Item coordinate data

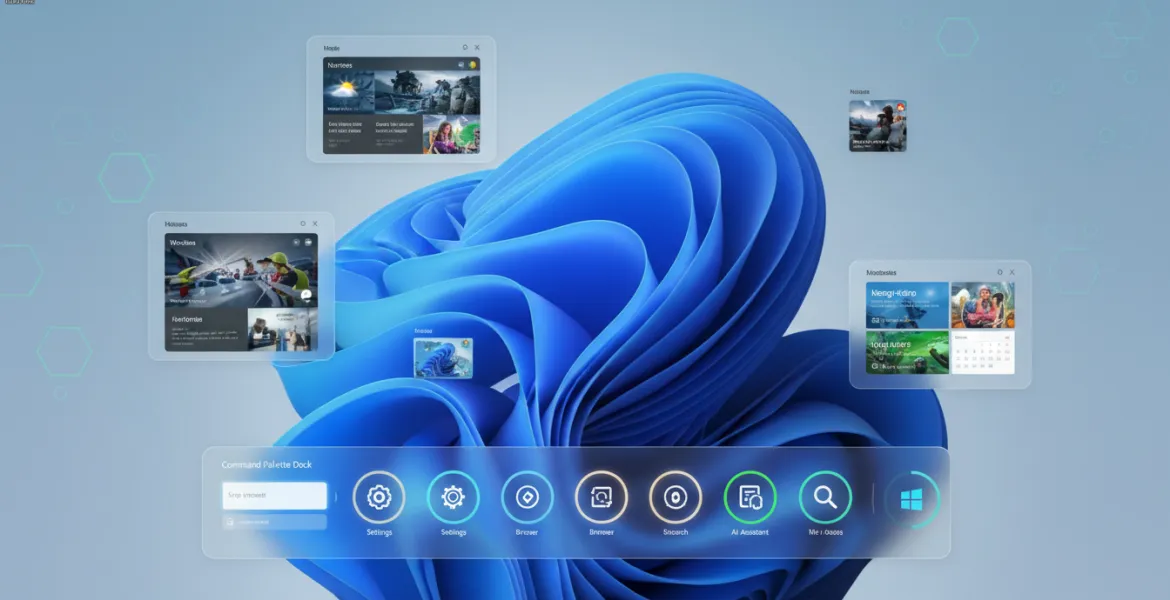This screenshot has width=1170, height=600.
Task: Click the Windows logo at the dock's right end
Action: click(911, 497)
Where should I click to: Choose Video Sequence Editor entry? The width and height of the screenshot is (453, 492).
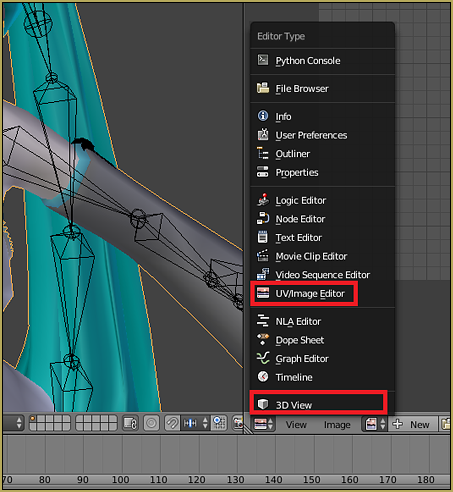pyautogui.click(x=322, y=275)
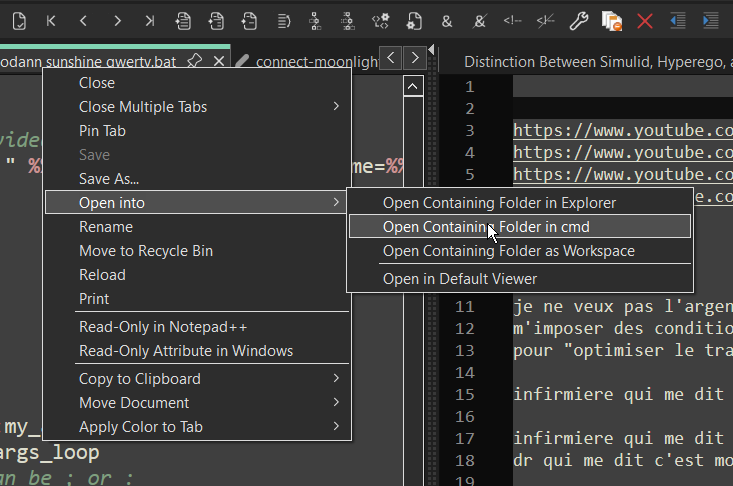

- _What this task involves_
Reproduce every one of the rows above word for word, leaving the pictures out of your answer.

- _Solved problem_
This screenshot has width=1170, height=600.
Task: Click the Windows logo at the dock's right end
Action: click(911, 497)
Where should I click to: Choose Video Sequence Editor entry? The width and height of the screenshot is (453, 492).
pyautogui.click(x=322, y=275)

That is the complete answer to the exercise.